Slack is unveiling a big redesign to its communications app that starts rolling out today to make things a lot simpler to use. If you’re a Slack user, you’re probably used to some of the quirky ways the chat app works and how parts of the user interface are hard to discover and customize. Slack is trying to address some of these flaws with far better sidebar customization, a new compose button, a top navigation bar, and many other tweaks and changes.
“This is the largest redesign in Slack’s history,” explains Ethan Eismann, vice president of design at Slack, said. “We’ve taken a lot of the historical features and reorganized them in a way that makes them much more apparent in the right way and simple to use. That was very much the goal of this process.”
Slack’s new redesign all starts with the sidebar. The biggest change is that messages, channels, and apps will all now support grouping into collapsible sections within the Slack sidebar. That means if you’re working on a project that has certain channels and group DM conversations, then you can nest them all under one handy section and drag and drop it to exactly where you want it in the sidebar. Unfortunately, the new sidebar sections feature will only be available on paid Slack plans, not free versions.
There’s also a big new compose button in the sidebar that works as a universal way to start a message anywhere in Slack. You can start drafting a message as a DM or straight into a Slack channel, and Slack will load in the relevant message history within the draft view before you hit send.
Searching for people or channels and reacting to threads and mentions has always been a little clunky in Slack, but that’s also greatly improved now. There’s a new section in the sidebar for People and Mentions & reactions. Both were buried away before, and you’ll now be able to quickly see mentions or channel pings, and find people you want to DM. You’ll even be able to customize the width of the sidebar and tweak its color with 11 new themes soon.
A new top navigation bar also helps with search in Slack and lets you switch between channels and search. You can navigate back and forth within Slack using the new navigation bar, so you can quickly flick between channels and DMs. It even supports keyboard shortcuts or mouse buttons that you’d usually use for navigating back in a web browser.
Elsewhere, Slack is also getting a lot of minor UI changes to clean up channel details panes, menus, preferences, and even an increase in spacing throughout. It should all add up to a Slack app that feels a little easier to use and is less cluttered.
”The design of Slack was more complicated than we really felt like it should be,” admits Eismann. “We want to make sure it’s easy for anyone to use Slack. It’s important that Slack is adaptable to the way people work.”
Slack actually used the Slack service and its customers to redesign the communications app. Slack created a shared channel between its product managers, engineers, designers, and around 100 external “Slack champions” who are Slack administrators or help roll out the app at businesses.
“They were in one workspace, and we were in another and we were able to deploy these prototypes to them,” reveals Eismann. “They gave us feedback in real time, and they also started giving each other feedback and having conversations with each other. It was this iterative back and forth co-creation process, with immediate feedback.”

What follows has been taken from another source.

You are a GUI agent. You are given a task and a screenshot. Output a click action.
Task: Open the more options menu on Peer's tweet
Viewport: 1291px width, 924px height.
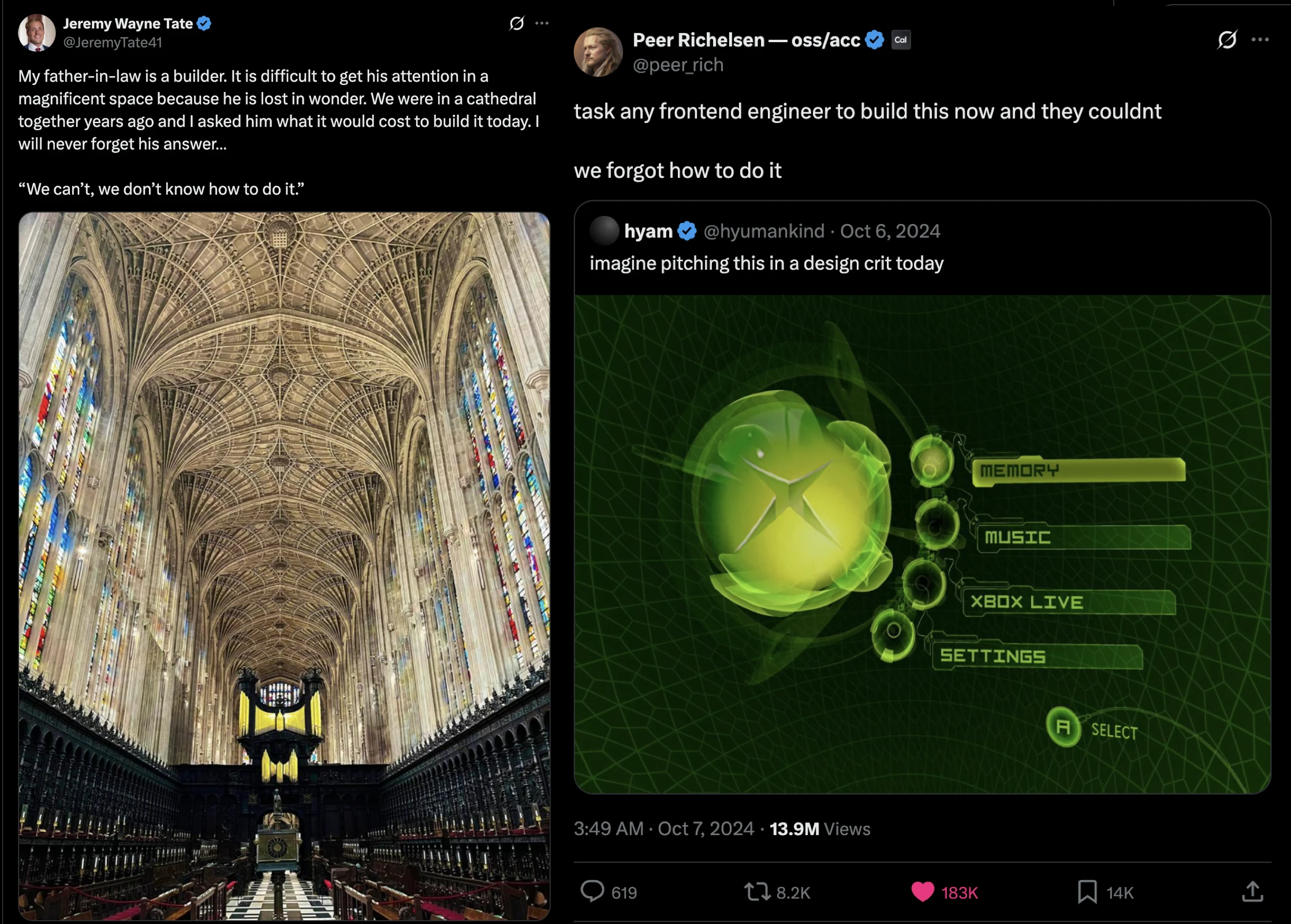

Around 30 different companies participated, and it allowed Slack to understand the impact of design changes almost immediately.
While most of the changes will be on the desktop / web side of Slack today, the company is also planning a redesign for its mobile app in the coming weeks. “We’re thinking about the mobile use cases… and really optimizing for content on the go,” says Jaime DeLanghe, director of product management at Slack. That includes catching up quickly in between meetings and cleaning up DMs or mentions.
I got to see an early glimpse of what the new Slack mobile will look like, and there’s now dedicated home, DMs, and mentions buttons at the bottom of the interface. The classic sidebar still exists, but it looks like navigation is also going to improve on mobile.
All of the new desktop changes start rolling out today, just as many businesses increasingly turn to remote working to cope with the novel coronavirus pandemic. It’s certainly interesting (and bold) timing, given the increase in demand that online services are seeing right now. Slack’s main rival, Microsoft Teams, experienced an outage earlier this week as demand for the service increased, and Xbox Live and Discord have both had service issues recently, too.
Slack is pushing ahead regardless, and new users can expect to see the new UI starting today. Slack is rolling this out to new users first, thanks to the increase in remote working and to avoid people new to the app having to learn different versions. Everyone else will start to see the new design showing up in the coming weeks.